## TASK TO COMPLETE
Copy exactly the lines from the first line of the records below through the line containing "Given: Uncheck the Enabled particles checkbox", including both, and nothing else.

## Stored dataset items

______

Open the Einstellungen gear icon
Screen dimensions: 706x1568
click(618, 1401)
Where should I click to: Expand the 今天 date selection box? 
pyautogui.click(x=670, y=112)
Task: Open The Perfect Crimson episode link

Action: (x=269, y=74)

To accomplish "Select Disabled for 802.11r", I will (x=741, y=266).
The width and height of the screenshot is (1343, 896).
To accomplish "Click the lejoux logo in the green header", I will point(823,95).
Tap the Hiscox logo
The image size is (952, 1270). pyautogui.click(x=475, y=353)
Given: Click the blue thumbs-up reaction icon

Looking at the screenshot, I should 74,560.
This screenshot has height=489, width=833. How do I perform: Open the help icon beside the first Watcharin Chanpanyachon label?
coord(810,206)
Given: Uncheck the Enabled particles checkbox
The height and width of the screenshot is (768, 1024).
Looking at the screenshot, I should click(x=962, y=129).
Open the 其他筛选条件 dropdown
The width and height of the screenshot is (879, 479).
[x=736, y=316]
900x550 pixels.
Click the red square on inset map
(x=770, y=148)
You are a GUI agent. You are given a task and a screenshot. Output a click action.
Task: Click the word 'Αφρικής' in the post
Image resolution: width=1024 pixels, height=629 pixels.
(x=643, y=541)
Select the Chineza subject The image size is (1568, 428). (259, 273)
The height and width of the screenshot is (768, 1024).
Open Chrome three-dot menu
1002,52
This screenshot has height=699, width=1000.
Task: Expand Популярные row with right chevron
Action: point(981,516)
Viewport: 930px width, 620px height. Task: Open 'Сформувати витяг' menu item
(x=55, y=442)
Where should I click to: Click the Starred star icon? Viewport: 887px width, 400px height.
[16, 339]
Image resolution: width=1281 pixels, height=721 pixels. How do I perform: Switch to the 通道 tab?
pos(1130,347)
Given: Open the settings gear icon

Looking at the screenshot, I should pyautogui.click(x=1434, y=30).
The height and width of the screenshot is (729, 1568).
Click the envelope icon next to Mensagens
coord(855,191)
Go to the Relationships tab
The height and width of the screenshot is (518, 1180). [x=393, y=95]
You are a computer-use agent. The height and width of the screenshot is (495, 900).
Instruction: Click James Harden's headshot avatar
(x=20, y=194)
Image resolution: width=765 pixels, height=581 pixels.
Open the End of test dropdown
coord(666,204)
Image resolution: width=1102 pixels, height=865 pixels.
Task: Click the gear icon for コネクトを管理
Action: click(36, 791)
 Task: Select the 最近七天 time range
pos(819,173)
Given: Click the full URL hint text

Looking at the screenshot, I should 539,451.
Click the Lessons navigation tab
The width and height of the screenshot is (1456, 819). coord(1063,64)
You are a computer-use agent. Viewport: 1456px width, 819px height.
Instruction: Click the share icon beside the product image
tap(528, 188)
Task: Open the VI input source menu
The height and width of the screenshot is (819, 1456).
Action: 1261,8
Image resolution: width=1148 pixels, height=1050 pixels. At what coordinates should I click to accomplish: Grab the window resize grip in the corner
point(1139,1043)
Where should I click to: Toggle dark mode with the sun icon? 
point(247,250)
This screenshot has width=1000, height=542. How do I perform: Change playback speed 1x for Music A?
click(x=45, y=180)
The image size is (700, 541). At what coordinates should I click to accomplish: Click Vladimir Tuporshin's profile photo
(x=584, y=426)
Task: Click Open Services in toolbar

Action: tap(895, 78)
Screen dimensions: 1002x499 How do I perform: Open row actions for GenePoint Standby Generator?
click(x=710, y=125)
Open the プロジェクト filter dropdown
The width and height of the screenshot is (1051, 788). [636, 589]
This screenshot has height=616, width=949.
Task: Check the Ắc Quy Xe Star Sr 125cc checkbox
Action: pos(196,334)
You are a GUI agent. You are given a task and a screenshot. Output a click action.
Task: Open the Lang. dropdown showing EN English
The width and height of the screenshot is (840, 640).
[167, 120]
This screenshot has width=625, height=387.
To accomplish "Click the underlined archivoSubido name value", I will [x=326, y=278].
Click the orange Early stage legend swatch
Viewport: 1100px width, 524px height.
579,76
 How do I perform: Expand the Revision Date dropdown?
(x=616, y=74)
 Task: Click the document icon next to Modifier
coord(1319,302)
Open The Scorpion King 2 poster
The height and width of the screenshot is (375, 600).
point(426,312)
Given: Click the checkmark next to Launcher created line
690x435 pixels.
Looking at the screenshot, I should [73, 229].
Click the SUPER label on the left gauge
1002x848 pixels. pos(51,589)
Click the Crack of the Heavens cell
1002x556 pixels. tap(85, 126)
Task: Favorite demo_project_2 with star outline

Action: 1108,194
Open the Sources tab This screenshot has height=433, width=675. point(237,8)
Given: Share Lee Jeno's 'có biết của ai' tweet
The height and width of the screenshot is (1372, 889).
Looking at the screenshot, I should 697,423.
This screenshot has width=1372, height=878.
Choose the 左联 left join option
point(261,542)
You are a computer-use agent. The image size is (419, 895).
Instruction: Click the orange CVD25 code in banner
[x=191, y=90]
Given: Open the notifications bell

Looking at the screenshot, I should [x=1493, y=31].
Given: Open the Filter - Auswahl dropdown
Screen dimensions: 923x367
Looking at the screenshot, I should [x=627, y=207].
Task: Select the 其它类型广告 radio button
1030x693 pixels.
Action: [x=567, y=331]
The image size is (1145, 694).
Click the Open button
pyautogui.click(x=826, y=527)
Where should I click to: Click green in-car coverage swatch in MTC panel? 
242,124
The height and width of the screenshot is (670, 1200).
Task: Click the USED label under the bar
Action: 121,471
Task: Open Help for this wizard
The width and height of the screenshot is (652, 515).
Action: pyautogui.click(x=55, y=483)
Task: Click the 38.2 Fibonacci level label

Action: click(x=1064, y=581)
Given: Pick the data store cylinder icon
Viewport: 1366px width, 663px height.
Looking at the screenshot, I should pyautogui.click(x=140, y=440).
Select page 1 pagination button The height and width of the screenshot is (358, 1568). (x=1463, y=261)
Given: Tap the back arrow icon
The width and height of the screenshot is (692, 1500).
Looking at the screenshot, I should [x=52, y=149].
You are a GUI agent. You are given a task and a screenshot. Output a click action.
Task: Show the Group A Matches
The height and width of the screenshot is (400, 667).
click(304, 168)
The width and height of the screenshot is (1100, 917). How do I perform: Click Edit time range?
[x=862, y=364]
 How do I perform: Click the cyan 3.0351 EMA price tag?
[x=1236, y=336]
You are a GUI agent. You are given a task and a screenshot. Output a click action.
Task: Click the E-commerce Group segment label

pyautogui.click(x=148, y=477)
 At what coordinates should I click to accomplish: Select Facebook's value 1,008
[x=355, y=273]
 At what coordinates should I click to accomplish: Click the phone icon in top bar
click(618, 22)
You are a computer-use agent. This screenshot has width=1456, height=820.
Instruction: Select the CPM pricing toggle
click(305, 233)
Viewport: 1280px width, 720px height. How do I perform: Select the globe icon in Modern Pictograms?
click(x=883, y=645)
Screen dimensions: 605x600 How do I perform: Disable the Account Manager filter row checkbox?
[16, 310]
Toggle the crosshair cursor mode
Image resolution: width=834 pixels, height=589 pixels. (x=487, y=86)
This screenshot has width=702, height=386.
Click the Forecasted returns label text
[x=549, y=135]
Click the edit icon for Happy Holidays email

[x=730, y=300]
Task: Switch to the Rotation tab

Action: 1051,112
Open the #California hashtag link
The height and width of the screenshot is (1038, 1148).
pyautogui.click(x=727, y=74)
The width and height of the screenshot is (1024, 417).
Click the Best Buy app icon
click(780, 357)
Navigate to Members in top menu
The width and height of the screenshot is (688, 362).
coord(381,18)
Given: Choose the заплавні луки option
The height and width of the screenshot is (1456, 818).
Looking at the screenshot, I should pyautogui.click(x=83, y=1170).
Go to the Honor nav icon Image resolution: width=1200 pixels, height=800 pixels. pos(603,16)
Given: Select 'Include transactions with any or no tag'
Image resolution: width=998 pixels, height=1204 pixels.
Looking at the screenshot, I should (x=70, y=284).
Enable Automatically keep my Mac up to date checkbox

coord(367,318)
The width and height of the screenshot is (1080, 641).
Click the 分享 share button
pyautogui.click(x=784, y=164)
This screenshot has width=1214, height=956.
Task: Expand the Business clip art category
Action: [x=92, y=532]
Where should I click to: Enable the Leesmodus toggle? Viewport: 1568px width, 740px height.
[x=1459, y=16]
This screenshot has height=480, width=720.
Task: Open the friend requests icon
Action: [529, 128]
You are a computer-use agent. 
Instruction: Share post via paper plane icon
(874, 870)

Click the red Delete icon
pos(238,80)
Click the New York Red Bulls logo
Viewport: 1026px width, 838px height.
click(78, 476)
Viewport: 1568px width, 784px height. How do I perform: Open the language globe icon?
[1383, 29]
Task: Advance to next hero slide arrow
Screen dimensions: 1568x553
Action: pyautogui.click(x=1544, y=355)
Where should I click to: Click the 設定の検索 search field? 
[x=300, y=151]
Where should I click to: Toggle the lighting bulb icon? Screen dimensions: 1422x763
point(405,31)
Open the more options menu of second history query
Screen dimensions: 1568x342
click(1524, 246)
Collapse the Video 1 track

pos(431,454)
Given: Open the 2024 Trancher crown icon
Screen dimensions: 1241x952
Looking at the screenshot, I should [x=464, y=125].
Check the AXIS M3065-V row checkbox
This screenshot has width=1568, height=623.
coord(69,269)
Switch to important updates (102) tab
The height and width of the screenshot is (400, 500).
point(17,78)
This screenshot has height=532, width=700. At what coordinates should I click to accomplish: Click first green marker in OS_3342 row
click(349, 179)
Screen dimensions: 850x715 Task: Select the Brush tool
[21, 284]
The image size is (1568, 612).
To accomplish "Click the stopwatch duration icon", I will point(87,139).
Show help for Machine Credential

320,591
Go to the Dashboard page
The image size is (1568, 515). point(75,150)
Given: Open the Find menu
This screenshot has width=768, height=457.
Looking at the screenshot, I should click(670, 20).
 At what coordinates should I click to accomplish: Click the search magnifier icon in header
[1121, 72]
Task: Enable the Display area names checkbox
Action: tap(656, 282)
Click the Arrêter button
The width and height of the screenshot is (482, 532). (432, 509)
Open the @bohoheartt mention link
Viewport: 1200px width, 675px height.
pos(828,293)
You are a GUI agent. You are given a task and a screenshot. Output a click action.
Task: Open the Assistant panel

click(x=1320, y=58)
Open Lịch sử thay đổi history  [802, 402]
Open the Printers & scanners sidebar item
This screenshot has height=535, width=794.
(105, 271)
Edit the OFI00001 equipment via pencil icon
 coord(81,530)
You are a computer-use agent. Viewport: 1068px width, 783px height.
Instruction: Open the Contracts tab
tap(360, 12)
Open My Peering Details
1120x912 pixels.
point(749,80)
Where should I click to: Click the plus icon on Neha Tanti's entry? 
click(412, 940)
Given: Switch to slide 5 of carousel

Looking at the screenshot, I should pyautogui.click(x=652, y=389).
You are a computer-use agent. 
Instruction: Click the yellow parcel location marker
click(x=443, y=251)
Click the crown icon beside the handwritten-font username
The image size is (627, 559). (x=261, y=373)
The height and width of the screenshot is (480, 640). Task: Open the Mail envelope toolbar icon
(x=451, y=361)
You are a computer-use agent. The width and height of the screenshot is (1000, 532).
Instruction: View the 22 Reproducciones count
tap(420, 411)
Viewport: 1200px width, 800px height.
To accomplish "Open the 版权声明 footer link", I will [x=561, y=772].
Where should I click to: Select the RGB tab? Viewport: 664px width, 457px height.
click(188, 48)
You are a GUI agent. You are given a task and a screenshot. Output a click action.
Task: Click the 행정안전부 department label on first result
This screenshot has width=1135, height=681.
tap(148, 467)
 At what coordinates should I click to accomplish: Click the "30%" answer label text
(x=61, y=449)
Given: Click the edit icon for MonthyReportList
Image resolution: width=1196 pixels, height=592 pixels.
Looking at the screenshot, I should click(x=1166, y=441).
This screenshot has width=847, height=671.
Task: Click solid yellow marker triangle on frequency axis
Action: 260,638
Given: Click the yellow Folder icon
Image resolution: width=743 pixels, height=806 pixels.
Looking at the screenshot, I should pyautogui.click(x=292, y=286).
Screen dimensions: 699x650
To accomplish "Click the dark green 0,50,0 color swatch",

______

## RESPONSE TO THIS EXERCISE
Open the Einstellungen gear icon
Screen dimensions: 706x1568
click(618, 1401)
Where should I click to: Expand the 今天 date selection box? 
pyautogui.click(x=670, y=112)
Task: Open The Perfect Crimson episode link

Action: (x=269, y=74)

To accomplish "Select Disabled for 802.11r", I will (x=741, y=266).
The width and height of the screenshot is (1343, 896).
To accomplish "Click the lejoux logo in the green header", I will point(823,95).
Tap the Hiscox logo
The image size is (952, 1270). pyautogui.click(x=475, y=353)
Given: Click the blue thumbs-up reaction icon

Looking at the screenshot, I should 74,560.
This screenshot has height=489, width=833. How do I perform: Open the help icon beside the first Watcharin Chanpanyachon label?
coord(810,206)
Given: Uncheck the Enabled particles checkbox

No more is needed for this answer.